Judging by the disparity between operations in Sierra Leone and Kosovo, not to mention the criminal failure of the international community, under U.S. leadership, to act in Rwanda, humanitarian intervention remains tinged with racialism and the assertion of power to further imperialist aims. Sierra Leone represents a shameful example of disregarding the plight of long-suffering black Africans; Kosovo, on the other hand, appears as a shining and dangerous example of a power foreign to a region, NATO, seeking to find a raison d'être in the post–Cold War era. NATO demonstrated its might, lest its imagined adversaries fail to appreciate the “new world order.”

Reasonable people can disagree about the proper criteria for humanitarian intervention. But if genocide in Rwanda and the horrors of Sierra Leone do not qualify for attention from those countries with the capacity to provide the necessary assistance, then the notion of humanitarian intervention has no validity.

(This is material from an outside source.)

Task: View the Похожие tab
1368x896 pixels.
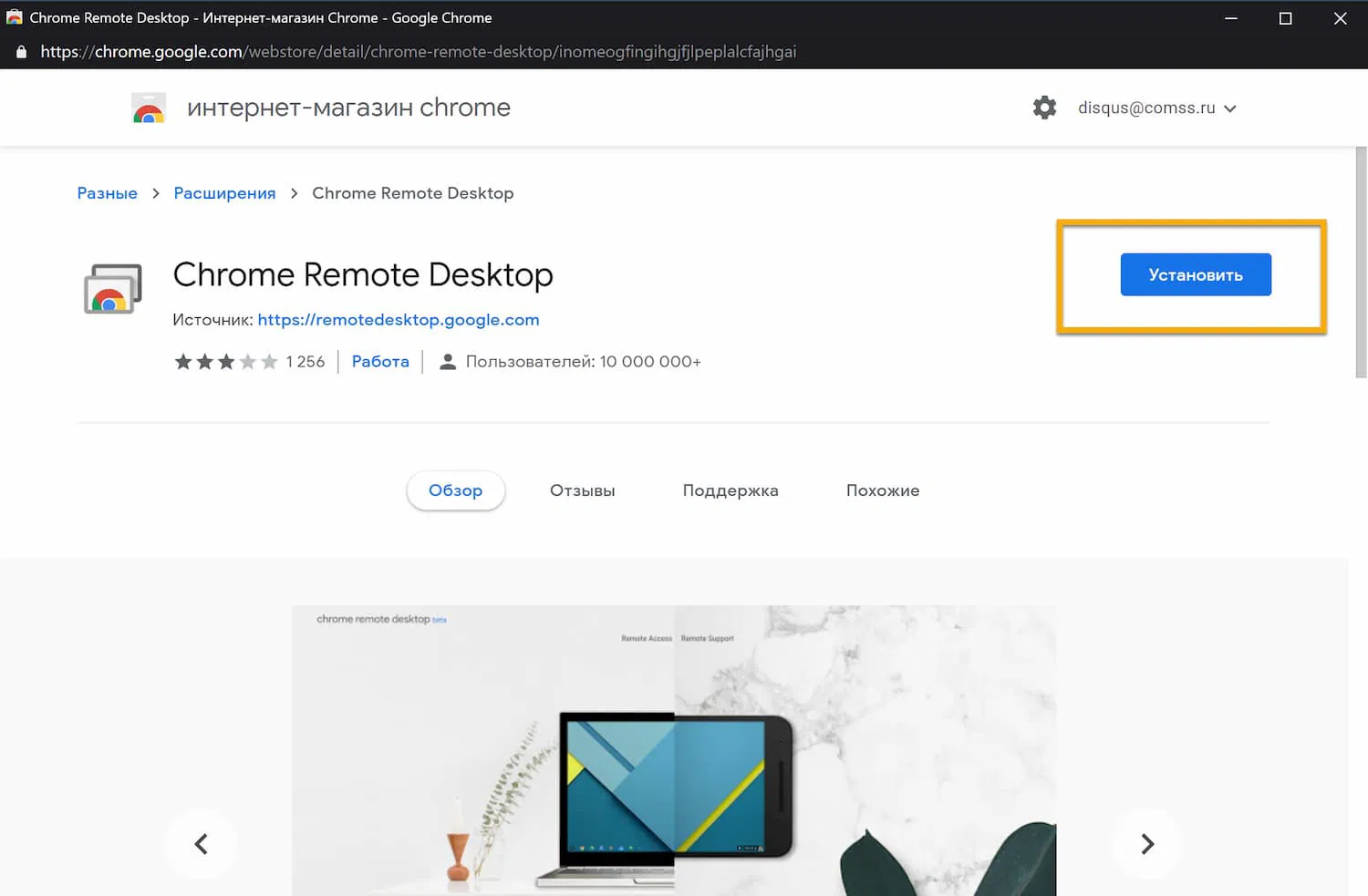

Those who doubt the truth of my assertions should re-examine just what is so special about the nature of suffering in Kosovo versus that of African countries in even deeper turmoil. What justifies continuing the huge expenditure of resources on the province of a sovereign nation? One need not be an apologist for Serbia's erstwhile leaders to be puzzled by the difference in treatment—nor need one be naïve about the vagaries of international politics.

The international human rights movement must overcome its biases and argue for even a semblance of consistency. By their current practice of treating different regions of the world unequally, international NGOs and Western governments are effectively subverting the principles of human rights and humanitarianism, which have gained a measure of respectability in the aftermath of the European wars of the last century. That respectability is being called into question by the current approaches to humanitarian intervention, which serve mainly the interests of major powers. Unfortunately, humanitarian intervention has very little to do, in practice, with respect for human rights.